NOAA Permit #19315-01

New protections for North Atlantic right whales have been delayed for the fourth time in two years. 

 

The delay by the National Marine Fisheries Service, a division of the National Oceanic and Atmospheric Administration (NOAA), comes two months after a court found the agency violated the Endangered Species Act for its failure to protect the critically endangered species. There are around 400 of these whales left in the world, and scientists warn they could be extinct in the next 20 years without immediate action to protect them from entanglement in rope and fishing gear. 

In 2018, a special team assembled by NOAA voted to reduce the number of lobster lines in the Gulf of Maine by about 50 percent. Final rules to enforce rope reductions were set to come out at the end of last year, then last March, then July. Now NOAA officials say they’re aiming for May 2021.

Whale protection activists decried the repeated delays.

“Delaying protection for a species that’s declining this rapidly is, quite frankly, unacceptable,” said Scott Landry, director of the Marine Animal Entanglement Response Team at the Center for Coastal Studies in Provincetown.  

“We cannot reflect back on this part of history and say, ‘Well, that was our chance, and we lost it,’” he said. “That means losing a species.”  

But the agency maintains it’s doing what it can, as fast as it can, to protect the whales.   

“Rulemaking takes time,” NOAA spokesperson Allison Ferriera wrote in an email, “because it involves often complex analyses of biological, social, and economic impacts." 

“We are not delaying anything,” she added.  

Shortly after the news broke, The Pew Charitable Trustssubmitted a petition to U.S. Commerce Secretary Wilbur Ross. The petition urged Ross to enact emergency fishing closures in areas south of Martha’s Vineyard and Nantucket to protect the whales. 
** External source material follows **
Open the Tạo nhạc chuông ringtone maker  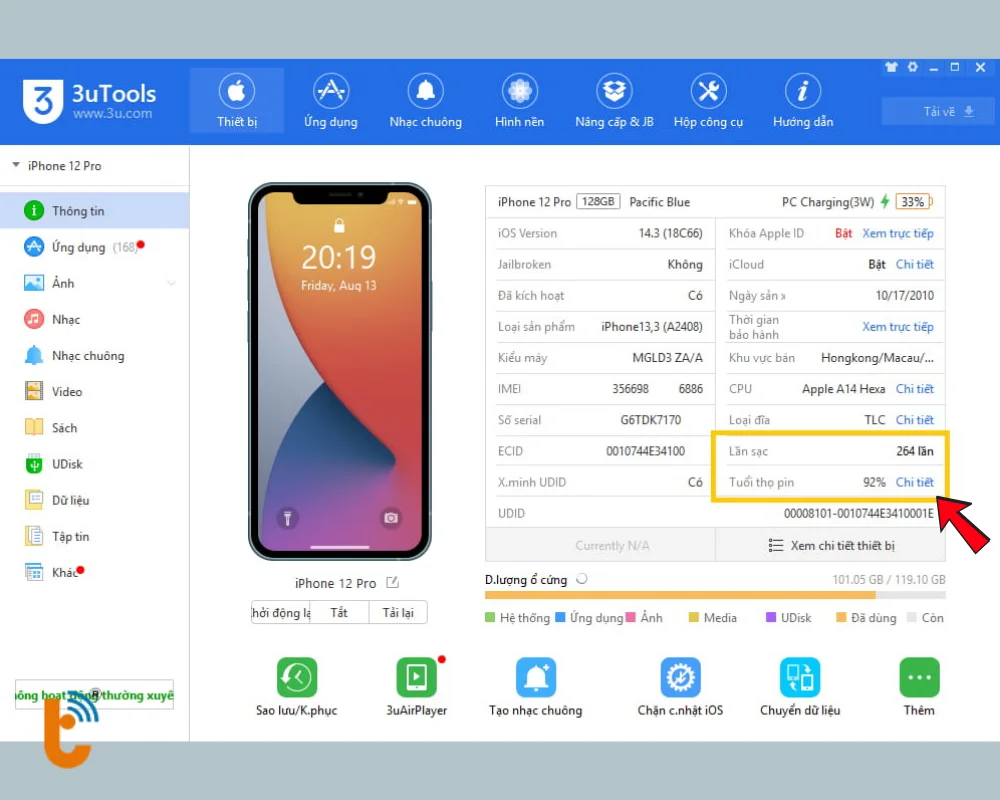536,685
But Landry said he has doubts about the efficacy of such closures. 

“We are seeing very swift changes in the habitat of right whales,” he said. “And with climate change we’re seeing shifts we didn’t predict and can’t predict. So what I would worry is that any proposed area closures could be a moving target.”
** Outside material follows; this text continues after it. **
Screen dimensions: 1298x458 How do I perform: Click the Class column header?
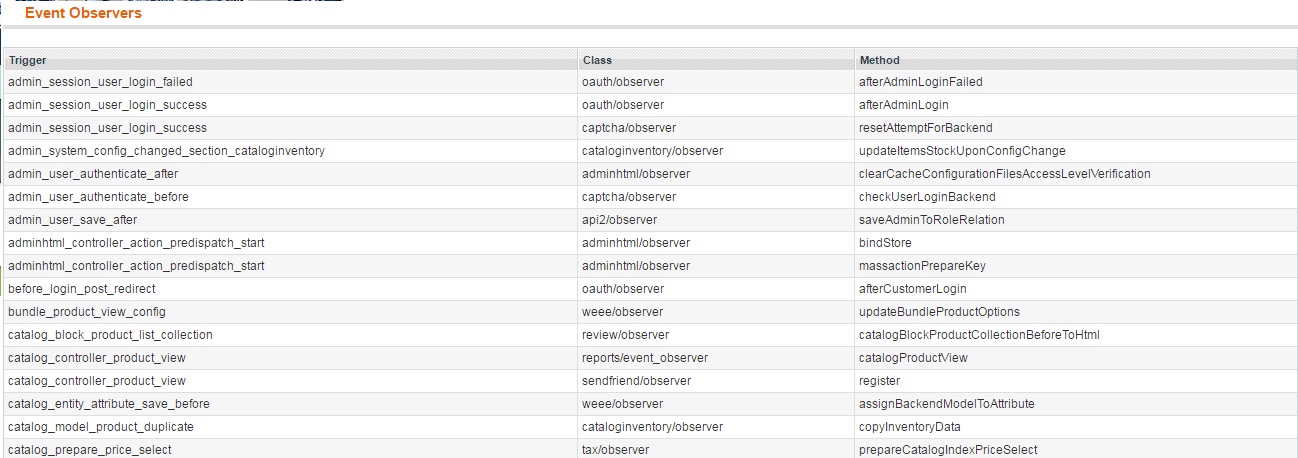click(597, 60)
Landry said now he’s more interested in helping fishermen transition to ropeless fishing. Many scientists believe techniques that reduce the number of lines in the water will protect the whales and allow fishermen to continue their work, though not all fishermen agree that such measures are practical or safe. 

Still, scientists like Landry say North Atlantic right whales don’t have much time left. 

“Reducing rope is the one thing that we know could help this population.” 

Eve Zuckoff covers the environment and human impacts of climate change for CAI.